Dataset entries:
= = = = = = =
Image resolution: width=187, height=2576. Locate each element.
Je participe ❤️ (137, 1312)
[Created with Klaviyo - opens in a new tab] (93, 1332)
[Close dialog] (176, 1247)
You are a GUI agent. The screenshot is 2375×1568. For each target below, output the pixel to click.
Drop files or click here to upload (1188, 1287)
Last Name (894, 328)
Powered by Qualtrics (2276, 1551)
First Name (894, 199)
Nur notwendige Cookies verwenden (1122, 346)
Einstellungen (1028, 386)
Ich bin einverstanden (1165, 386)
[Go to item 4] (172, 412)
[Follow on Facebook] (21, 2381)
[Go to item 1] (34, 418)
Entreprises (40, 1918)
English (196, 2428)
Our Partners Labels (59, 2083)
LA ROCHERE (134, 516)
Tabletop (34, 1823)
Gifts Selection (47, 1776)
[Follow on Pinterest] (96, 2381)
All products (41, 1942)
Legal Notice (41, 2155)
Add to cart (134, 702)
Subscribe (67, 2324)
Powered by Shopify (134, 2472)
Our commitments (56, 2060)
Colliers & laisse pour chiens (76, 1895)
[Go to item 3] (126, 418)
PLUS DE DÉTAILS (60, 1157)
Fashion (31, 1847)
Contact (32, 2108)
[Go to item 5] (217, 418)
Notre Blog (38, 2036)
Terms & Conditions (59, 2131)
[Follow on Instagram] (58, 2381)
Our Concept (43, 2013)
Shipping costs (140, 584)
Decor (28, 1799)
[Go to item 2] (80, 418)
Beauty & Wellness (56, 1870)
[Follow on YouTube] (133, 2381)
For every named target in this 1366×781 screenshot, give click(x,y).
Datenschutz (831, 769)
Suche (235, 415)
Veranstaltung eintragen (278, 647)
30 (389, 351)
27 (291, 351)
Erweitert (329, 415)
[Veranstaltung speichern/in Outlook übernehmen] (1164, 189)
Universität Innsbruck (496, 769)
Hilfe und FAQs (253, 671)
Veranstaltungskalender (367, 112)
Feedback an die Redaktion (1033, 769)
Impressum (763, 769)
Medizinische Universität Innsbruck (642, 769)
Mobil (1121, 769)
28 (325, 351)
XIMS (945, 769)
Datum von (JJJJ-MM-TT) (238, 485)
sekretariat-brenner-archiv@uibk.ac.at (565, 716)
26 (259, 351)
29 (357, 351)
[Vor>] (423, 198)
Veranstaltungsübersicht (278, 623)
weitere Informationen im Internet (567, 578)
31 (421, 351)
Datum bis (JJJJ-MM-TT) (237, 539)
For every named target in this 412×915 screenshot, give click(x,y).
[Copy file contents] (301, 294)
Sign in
= = = = = = =
• [WHAT YOU ARE ASKED TO DO]
Would you copy out exactly the lines from the one holding "Hilfe und FAQs (253, 671)" through the end of the entries above, both ends included?

• [RESPONSE AREA]
Hilfe und FAQs (253, 671)
Veranstaltungskalender (367, 112)
Feedback an die Redaktion (1033, 769)
Impressum (763, 769)
Medizinische Universität Innsbruck (642, 769)
Mobil (1121, 769)
28 (325, 351)
XIMS (945, 769)
Datum von (JJJJ-MM-TT) (238, 485)
sekretariat-brenner-archiv@uibk.ac.at (565, 716)
26 (259, 351)
29 (357, 351)
[Vor>] (423, 198)
Veranstaltungsübersicht (278, 623)
weitere Informationen im Internet (567, 578)
31 (421, 351)
Datum bis (JJJJ-MM-TT) (237, 539)
For every named target in this 412×915 screenshot, give click(x,y).
[Copy file contents] (301, 294)
Sign in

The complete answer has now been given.